## Written request
Copy out the following data line for line, with no changes.

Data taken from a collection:
========================
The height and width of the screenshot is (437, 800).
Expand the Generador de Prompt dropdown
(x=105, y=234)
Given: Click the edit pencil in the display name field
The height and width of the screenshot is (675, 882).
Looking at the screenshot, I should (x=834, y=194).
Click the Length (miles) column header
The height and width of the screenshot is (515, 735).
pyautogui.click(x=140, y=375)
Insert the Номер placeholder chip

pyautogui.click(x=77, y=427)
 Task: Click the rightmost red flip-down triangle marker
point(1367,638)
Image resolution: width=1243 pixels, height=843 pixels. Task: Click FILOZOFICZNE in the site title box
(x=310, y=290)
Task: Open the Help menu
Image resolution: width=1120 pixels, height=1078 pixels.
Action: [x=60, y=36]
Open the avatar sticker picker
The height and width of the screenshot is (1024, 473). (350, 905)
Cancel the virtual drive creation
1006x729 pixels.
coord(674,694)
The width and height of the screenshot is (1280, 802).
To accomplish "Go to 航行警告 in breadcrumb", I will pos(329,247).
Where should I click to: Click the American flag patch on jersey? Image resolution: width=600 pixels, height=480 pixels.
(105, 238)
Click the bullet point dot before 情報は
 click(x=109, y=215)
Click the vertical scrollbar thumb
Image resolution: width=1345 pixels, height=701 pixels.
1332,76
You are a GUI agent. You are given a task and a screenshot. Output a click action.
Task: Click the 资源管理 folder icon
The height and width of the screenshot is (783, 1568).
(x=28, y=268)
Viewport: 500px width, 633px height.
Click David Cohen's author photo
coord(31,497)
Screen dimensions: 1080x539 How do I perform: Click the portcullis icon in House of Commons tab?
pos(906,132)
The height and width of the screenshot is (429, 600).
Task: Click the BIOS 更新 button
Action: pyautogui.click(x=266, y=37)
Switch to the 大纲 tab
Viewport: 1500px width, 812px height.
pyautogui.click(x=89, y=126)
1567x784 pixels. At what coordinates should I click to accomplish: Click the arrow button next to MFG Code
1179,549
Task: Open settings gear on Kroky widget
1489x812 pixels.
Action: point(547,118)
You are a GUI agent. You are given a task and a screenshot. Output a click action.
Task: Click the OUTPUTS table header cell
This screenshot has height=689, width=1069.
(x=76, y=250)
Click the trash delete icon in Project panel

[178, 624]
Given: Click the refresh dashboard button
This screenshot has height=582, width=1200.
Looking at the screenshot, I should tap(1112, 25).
========================
## Exercise output
The height and width of the screenshot is (437, 800).
Expand the Generador de Prompt dropdown
(x=105, y=234)
Given: Click the edit pencil in the display name field
The height and width of the screenshot is (675, 882).
Looking at the screenshot, I should (x=834, y=194).
Click the Length (miles) column header
The height and width of the screenshot is (515, 735).
pyautogui.click(x=140, y=375)
Insert the Номер placeholder chip

pyautogui.click(x=77, y=427)
 Task: Click the rightmost red flip-down triangle marker
point(1367,638)
Image resolution: width=1243 pixels, height=843 pixels. Task: Click FILOZOFICZNE in the site title box
(x=310, y=290)
Task: Open the Help menu
Image resolution: width=1120 pixels, height=1078 pixels.
Action: [x=60, y=36]
Open the avatar sticker picker
The height and width of the screenshot is (1024, 473). (350, 905)
Cancel the virtual drive creation
1006x729 pixels.
coord(674,694)
The width and height of the screenshot is (1280, 802).
To accomplish "Go to 航行警告 in breadcrumb", I will pos(329,247).
Where should I click to: Click the American flag patch on jersey? Image resolution: width=600 pixels, height=480 pixels.
(105, 238)
Click the bullet point dot before 情報は
 click(x=109, y=215)
Click the vertical scrollbar thumb
Image resolution: width=1345 pixels, height=701 pixels.
1332,76
You are a GUI agent. You are given a task and a screenshot. Output a click action.
Task: Click the 资源管理 folder icon
The height and width of the screenshot is (783, 1568).
(x=28, y=268)
Viewport: 500px width, 633px height.
Click David Cohen's author photo
coord(31,497)
Screen dimensions: 1080x539 How do I perform: Click the portcullis icon in House of Commons tab?
pos(906,132)
The height and width of the screenshot is (429, 600).
Task: Click the BIOS 更新 button
Action: pyautogui.click(x=266, y=37)
Switch to the 大纲 tab
Viewport: 1500px width, 812px height.
pyautogui.click(x=89, y=126)
1567x784 pixels. At what coordinates should I click to accomplish: Click the arrow button next to MFG Code
1179,549
Task: Open settings gear on Kroky widget
1489x812 pixels.
Action: point(547,118)
You are a GUI agent. You are given a task and a screenshot. Output a click action.
Task: Click the OUTPUTS table header cell
This screenshot has height=689, width=1069.
(x=76, y=250)
Click the trash delete icon in Project panel

[178, 624]
Given: Click the refresh dashboard button
This screenshot has height=582, width=1200.
Looking at the screenshot, I should tap(1112, 25).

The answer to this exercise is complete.